Every CFO faces different challenges when it comes to risk management. There is no one-size-fits-all approach that works for all companies; rather, risk management must take into consideration the size of the company, its culture, and the industry of which it is a part. A company’s level of risk aversion also plays a key role in its approach to risk management, meaning that even companies that are similarly sized and situated may handle risk management plans very differently.
To build an effective risk management plan for your organization, consider the following tips:
- “Right-size” your risk management plan. When it comes to risk management, a more complex, sophisticated plan is not always a better one. Instead of adopting a risk management plan from another source, focus specifically on what your organization needs and create a risk management plan that meets those goals.
- Create a culture that identifies current and emerging risks fearlessly. Bolster communication throughout the organization and encourage employees on the front lines to report on and consider both current and emerging risks. Open communication is key to accurately identifying risks, gathering sufficient information to address them, and executing an effective risk management plan.

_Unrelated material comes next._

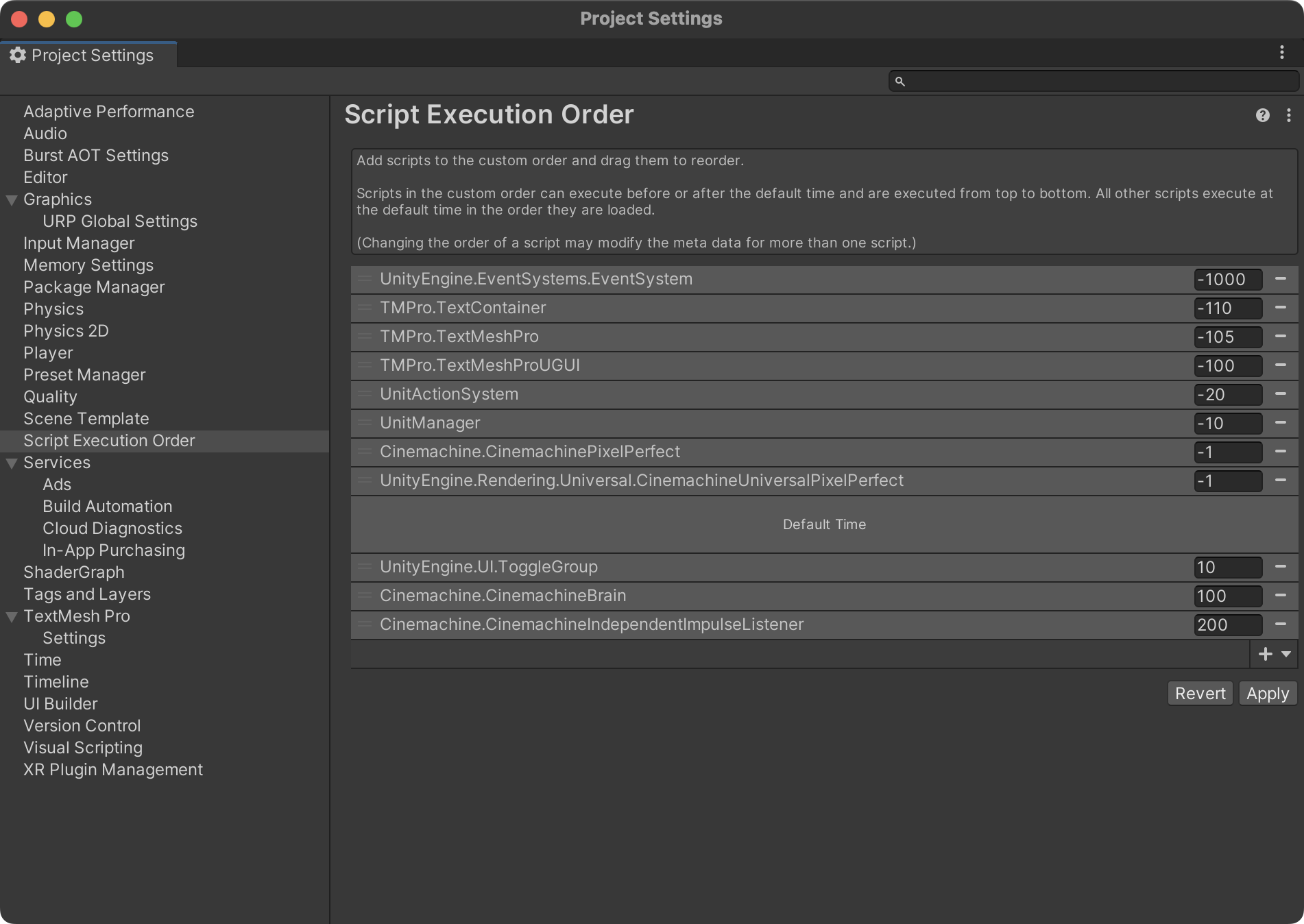Collapse the Graphics section in the sidebar
This screenshot has height=924, width=1304.
click(x=11, y=199)
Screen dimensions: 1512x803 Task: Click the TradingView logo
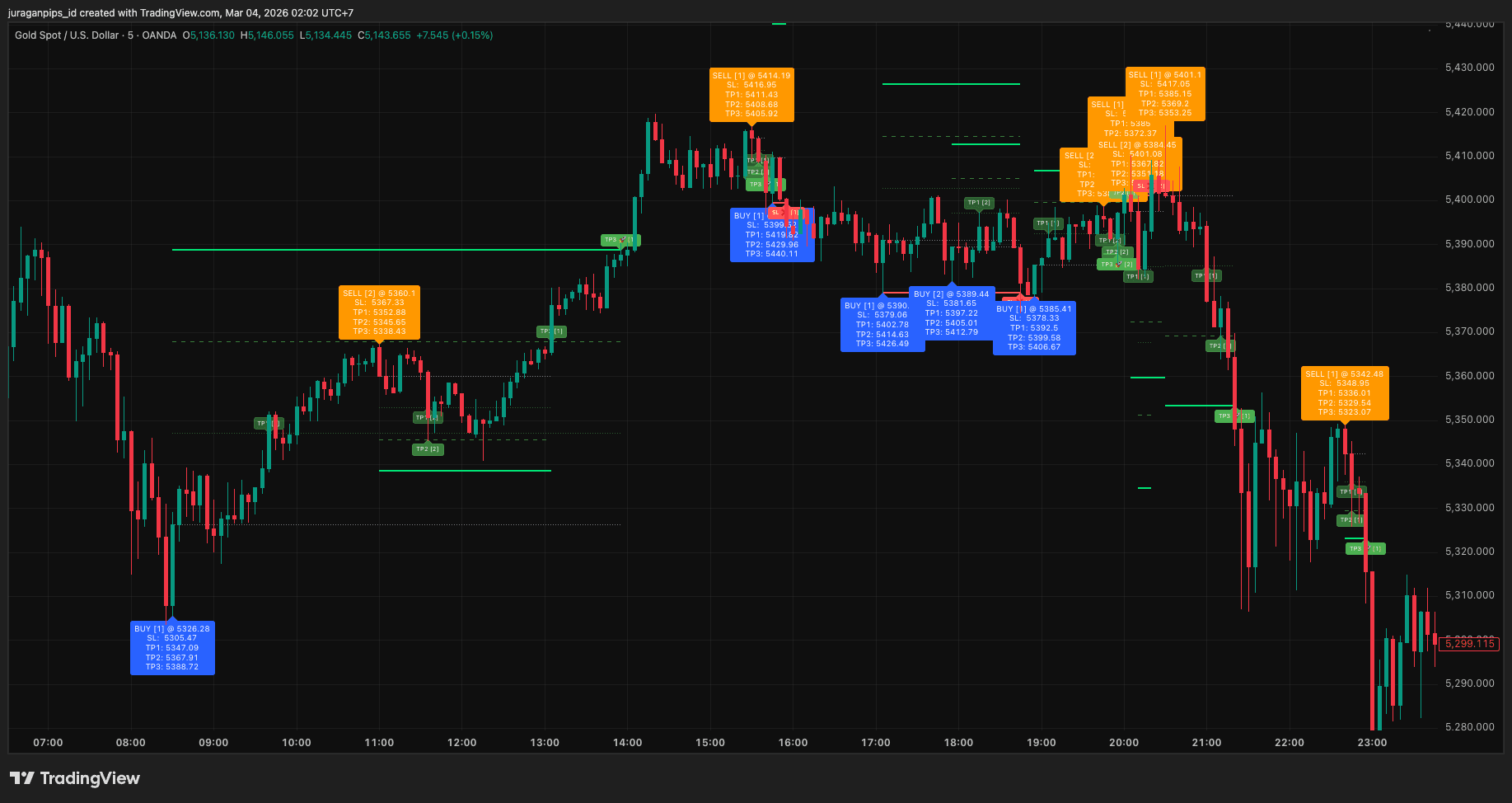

- Treat risk as a challenge, not a source of fear. Cultivate a company culture that treats risk not as something to be feared, but as a challenge that creates opportunity if it is met and managed effectively. Fear increases aversion to risk; openness to opportunity increases awareness of risk and willingness to meet it head-on when it appears.
- Develop a system that rewards effective risk management. Offering compensation or bonuses for reaching risk-management benchmarks and building in penalties for increasing revenue by increasing volatility encourage employees to move toward effective risk management and away from unacceptable risks – improving the application of the risk management plan.
- Encourage transparency. Just as communication about current and emerging risks is key, so is communication when problems arise. Foster a culture in which employees feel safe bringing up problems when they are identified so that they can be addressed promptly.
- Build flexibility into the risk management plan, allowing the organization to respond nimbly to changes or present risks.